In some cases, the staff will notify companies and proponents of its decision by email, and then later the same day make the decision publicly available in the chart, she said. While some responses will be oral, others will still receive a letter. Any staff response letters will be linked in the chart, she noted.
September announcement. The new approach, which was announced in September, involves responding to some no-action requests orally instead of in writing. In the summer, division director Bill Hinman discussed the plan, stating that if the staff "gets out of the way," it could lead to improved engagement.
The announcement has generated a considerable amount of uncertainty among stakeholders, but Parratt reassured them that the three possible positions—grant, denial, or declining to express a view—is what the staff has always done. Moreover, she believes that chart will make it easier to track the staff’s work on no-action letters.
Morrison and Foerster’s Martin Dunn concurred that in the September announcement the staff just reiterated the same three options that have always existed.
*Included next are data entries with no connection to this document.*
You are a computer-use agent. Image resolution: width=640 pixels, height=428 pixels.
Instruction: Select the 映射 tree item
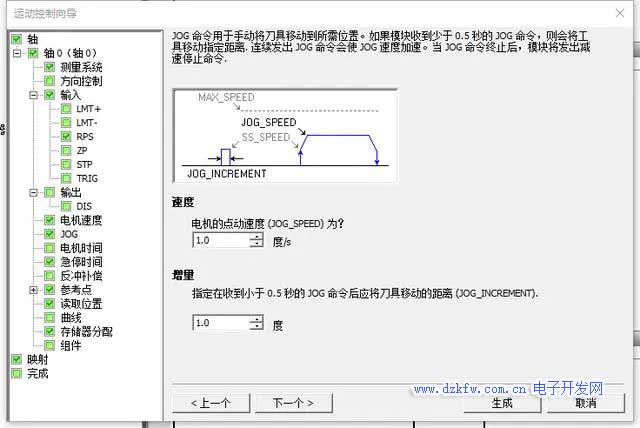(36, 359)

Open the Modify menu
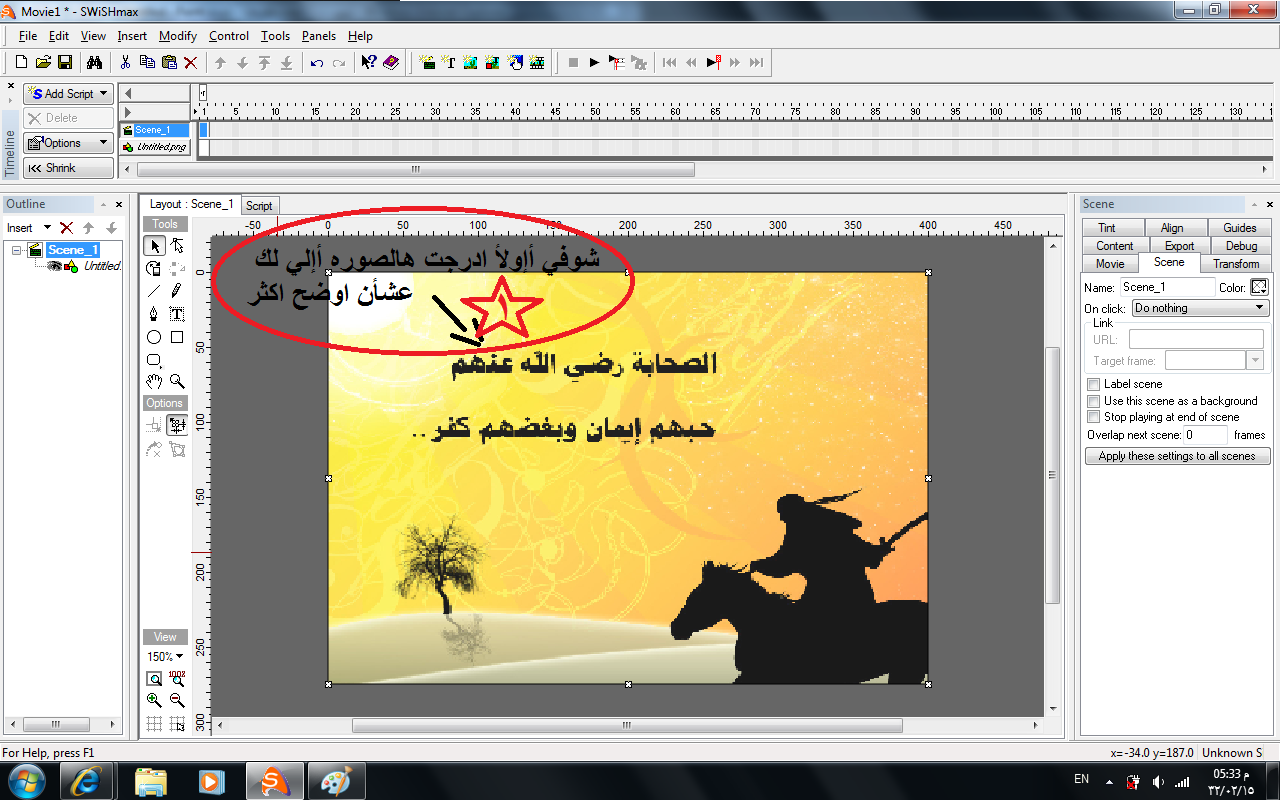coord(178,36)
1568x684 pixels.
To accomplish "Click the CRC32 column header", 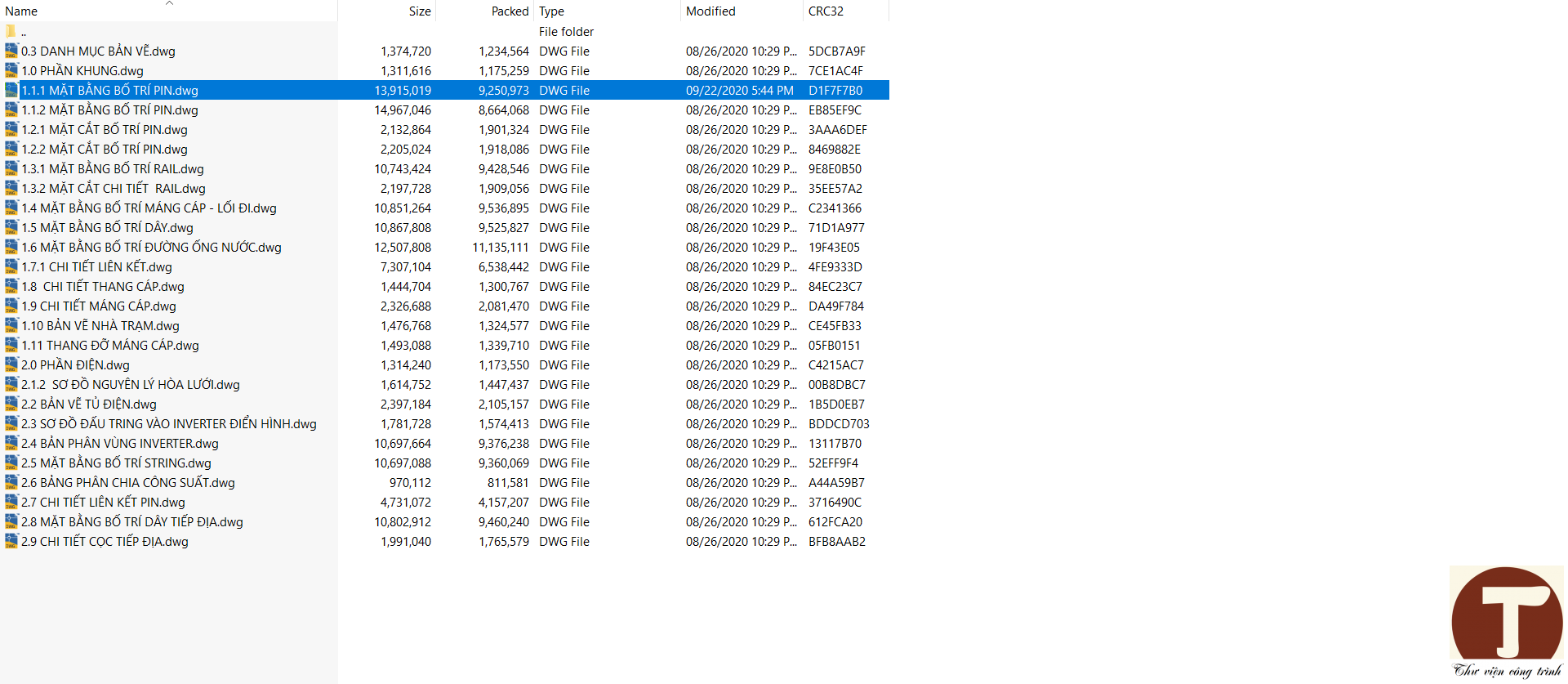I will pos(826,11).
He noted that if the staff decides not to state a view, it simply means that it is not getting involved and the parties are free to litigate the matter. He said that he hopes that declining to state a view does not become the norm this proxy season.
Dunn, who spent a number of years working with no-action letters at the SEC, thinks that oral advice makes sense from a time-management perspective. He cited instances in which proponents submit a lot of letters on an issue, many of which do not advance the matter. It can take up a lot of the staff’s time to maintain those files, he noted, and oral advice would eliminate that.
Concerns about the approach. Dunn does have one concern about oral no-action advice. If the staff calls the proponent, and then calls corporate counsel, how can counsel be sure that the two parties heard the conversation the same way, he said.
Elizabeth Ising, a partner at Gibson Dunn and frequent author of no-action requests, said that she is not too worried about the staff delivering decisions orally. She is concerned about the instances in which the staff issues no decision. Clients are not going to like the uncertainty, she noted, and having to decide whether or not to litigate the matter.
Glass Lewis. Dunn noted that proxy adviser Glass Lewis has decided to take a hard line with respect to the new no-action approach. It recently released its policy stating that in cases where the staff states no view, Glass Lewis will recommend against the company’s governance committee.
Glass Lewis went a step further, stating that if no-action advice is given orally, it expects to see disclosure about it in a company’s proxy. If there is no written record, Glass Lewis plans to give a negative recommendation on the company’s governance committee.
On this point, Stephen Brown, a senior adviser at the KPMG Board Leadership Center, recommended that companies disclose oral no-action advice or the staff’s decision to take no position somewhere in their proxy statements. It is a good idea to demonstrate to investors that the company has gone through the process and heard from the staff, he said.